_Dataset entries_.
Start of Block
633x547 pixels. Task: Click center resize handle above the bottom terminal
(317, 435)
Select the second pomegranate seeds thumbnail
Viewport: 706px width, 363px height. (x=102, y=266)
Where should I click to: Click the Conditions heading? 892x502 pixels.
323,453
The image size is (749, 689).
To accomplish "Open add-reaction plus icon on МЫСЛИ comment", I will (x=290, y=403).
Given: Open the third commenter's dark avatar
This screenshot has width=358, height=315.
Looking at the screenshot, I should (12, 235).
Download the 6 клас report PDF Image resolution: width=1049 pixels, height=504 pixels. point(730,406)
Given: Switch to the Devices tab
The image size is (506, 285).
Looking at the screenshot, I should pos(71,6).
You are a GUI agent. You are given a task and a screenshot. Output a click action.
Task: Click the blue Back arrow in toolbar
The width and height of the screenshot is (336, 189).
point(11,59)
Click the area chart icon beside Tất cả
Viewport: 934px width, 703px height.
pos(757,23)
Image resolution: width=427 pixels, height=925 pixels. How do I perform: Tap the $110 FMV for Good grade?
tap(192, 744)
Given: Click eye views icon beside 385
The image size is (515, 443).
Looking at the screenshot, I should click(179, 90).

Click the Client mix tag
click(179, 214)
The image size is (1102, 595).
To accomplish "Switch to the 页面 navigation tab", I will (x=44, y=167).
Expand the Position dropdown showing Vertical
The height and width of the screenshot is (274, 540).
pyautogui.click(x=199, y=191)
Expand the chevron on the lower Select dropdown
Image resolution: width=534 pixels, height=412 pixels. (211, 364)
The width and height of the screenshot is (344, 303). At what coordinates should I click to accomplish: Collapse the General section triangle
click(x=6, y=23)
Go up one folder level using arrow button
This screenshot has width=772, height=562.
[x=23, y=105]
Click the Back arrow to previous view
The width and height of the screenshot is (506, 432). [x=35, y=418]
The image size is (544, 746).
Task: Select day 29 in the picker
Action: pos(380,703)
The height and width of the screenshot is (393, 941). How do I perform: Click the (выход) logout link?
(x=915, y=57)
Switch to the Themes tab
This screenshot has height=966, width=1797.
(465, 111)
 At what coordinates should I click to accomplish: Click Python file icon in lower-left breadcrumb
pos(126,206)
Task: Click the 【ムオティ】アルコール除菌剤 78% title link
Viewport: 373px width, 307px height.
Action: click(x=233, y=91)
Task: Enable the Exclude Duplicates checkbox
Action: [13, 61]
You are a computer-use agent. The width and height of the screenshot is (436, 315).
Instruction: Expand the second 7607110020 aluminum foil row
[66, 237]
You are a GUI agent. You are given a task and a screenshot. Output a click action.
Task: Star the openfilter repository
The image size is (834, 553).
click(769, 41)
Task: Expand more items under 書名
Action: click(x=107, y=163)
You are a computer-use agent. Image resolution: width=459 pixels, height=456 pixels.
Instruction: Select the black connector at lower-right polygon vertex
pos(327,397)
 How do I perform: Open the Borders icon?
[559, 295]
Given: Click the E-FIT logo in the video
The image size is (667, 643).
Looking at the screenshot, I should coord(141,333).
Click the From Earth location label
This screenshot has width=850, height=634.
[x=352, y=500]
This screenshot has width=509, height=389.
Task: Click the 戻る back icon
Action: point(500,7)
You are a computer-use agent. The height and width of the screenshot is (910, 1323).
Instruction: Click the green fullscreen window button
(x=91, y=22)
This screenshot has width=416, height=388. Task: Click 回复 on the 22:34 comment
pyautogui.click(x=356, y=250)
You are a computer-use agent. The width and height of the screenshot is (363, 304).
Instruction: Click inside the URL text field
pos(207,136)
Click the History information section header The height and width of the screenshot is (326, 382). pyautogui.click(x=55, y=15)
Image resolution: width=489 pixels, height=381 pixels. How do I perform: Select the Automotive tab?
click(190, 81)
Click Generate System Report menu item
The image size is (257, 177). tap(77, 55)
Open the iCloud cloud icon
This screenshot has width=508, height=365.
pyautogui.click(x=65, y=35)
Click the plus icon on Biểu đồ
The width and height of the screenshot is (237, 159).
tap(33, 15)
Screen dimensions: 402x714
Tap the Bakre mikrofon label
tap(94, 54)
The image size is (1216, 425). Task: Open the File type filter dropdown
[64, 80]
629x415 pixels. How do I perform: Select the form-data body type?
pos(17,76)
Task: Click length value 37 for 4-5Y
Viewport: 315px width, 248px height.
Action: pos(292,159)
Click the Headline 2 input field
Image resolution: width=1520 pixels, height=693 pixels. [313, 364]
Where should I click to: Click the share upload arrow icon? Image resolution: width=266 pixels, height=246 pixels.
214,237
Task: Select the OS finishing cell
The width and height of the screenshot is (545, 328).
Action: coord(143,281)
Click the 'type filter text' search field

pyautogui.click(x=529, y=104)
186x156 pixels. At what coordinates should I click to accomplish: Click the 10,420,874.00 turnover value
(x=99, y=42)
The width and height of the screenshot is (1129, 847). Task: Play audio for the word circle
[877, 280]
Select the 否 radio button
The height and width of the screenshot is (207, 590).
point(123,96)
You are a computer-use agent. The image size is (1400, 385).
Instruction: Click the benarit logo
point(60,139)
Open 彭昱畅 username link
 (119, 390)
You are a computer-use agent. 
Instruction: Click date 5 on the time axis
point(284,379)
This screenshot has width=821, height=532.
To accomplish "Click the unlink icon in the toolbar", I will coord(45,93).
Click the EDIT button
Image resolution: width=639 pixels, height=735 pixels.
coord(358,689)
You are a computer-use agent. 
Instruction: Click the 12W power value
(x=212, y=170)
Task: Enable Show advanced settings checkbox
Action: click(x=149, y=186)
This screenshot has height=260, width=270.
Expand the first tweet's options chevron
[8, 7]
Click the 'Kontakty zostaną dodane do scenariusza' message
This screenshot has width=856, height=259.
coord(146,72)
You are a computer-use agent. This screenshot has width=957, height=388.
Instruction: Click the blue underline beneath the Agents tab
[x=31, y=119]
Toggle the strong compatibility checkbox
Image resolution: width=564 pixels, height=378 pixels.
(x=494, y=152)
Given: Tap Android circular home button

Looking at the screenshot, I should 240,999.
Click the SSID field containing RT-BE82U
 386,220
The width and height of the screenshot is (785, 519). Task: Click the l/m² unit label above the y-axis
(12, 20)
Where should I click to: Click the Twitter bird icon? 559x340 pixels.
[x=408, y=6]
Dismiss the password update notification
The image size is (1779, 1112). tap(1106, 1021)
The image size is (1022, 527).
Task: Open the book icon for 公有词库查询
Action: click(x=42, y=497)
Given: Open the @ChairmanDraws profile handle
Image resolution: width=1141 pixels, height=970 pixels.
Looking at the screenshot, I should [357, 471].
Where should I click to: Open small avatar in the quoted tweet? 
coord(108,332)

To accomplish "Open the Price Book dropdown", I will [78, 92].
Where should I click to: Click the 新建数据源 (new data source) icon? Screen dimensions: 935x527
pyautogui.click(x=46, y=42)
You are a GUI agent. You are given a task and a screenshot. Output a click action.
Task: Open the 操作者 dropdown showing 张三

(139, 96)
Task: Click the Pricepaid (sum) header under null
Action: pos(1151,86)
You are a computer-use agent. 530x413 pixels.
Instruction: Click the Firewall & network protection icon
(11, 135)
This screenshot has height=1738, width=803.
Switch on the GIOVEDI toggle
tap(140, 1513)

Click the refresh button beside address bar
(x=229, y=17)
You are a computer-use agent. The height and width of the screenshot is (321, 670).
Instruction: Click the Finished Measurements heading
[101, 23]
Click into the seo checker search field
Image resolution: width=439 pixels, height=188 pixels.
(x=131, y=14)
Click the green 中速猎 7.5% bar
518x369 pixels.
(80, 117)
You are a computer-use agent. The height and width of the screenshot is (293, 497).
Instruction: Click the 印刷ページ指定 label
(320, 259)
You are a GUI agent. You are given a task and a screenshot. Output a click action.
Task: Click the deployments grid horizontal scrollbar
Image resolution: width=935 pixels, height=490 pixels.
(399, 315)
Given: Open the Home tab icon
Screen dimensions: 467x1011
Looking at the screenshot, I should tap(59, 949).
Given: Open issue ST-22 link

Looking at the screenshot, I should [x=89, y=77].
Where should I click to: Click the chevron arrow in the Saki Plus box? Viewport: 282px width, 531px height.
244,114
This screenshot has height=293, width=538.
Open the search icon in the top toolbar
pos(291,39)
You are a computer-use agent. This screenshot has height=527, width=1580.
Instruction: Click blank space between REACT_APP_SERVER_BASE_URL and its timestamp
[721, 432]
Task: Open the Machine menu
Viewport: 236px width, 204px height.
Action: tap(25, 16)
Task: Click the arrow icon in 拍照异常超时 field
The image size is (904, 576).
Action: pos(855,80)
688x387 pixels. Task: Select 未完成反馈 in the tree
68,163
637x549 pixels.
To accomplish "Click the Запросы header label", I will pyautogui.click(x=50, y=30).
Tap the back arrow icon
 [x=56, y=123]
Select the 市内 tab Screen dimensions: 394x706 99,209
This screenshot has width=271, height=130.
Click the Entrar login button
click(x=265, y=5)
End of Block
_THE PROBLEM_. Among the entries above, locate the lines containing "Task: Star the openfilter repository" and "Click the From Earth location label", and transcribe exactly those two lines and all lines between.

_TASK ANSWER_.
Task: Star the openfilter repository
The image size is (834, 553).
click(769, 41)
Task: Expand more items under 書名
Action: click(x=107, y=163)
You are a computer-use agent. Image resolution: width=459 pixels, height=456 pixels.
Instruction: Select the black connector at lower-right polygon vertex
pos(327,397)
 How do I perform: Open the Borders icon?
[559, 295]
Given: Click the E-FIT logo in the video
The image size is (667, 643).
Looking at the screenshot, I should coord(141,333).
Click the From Earth location label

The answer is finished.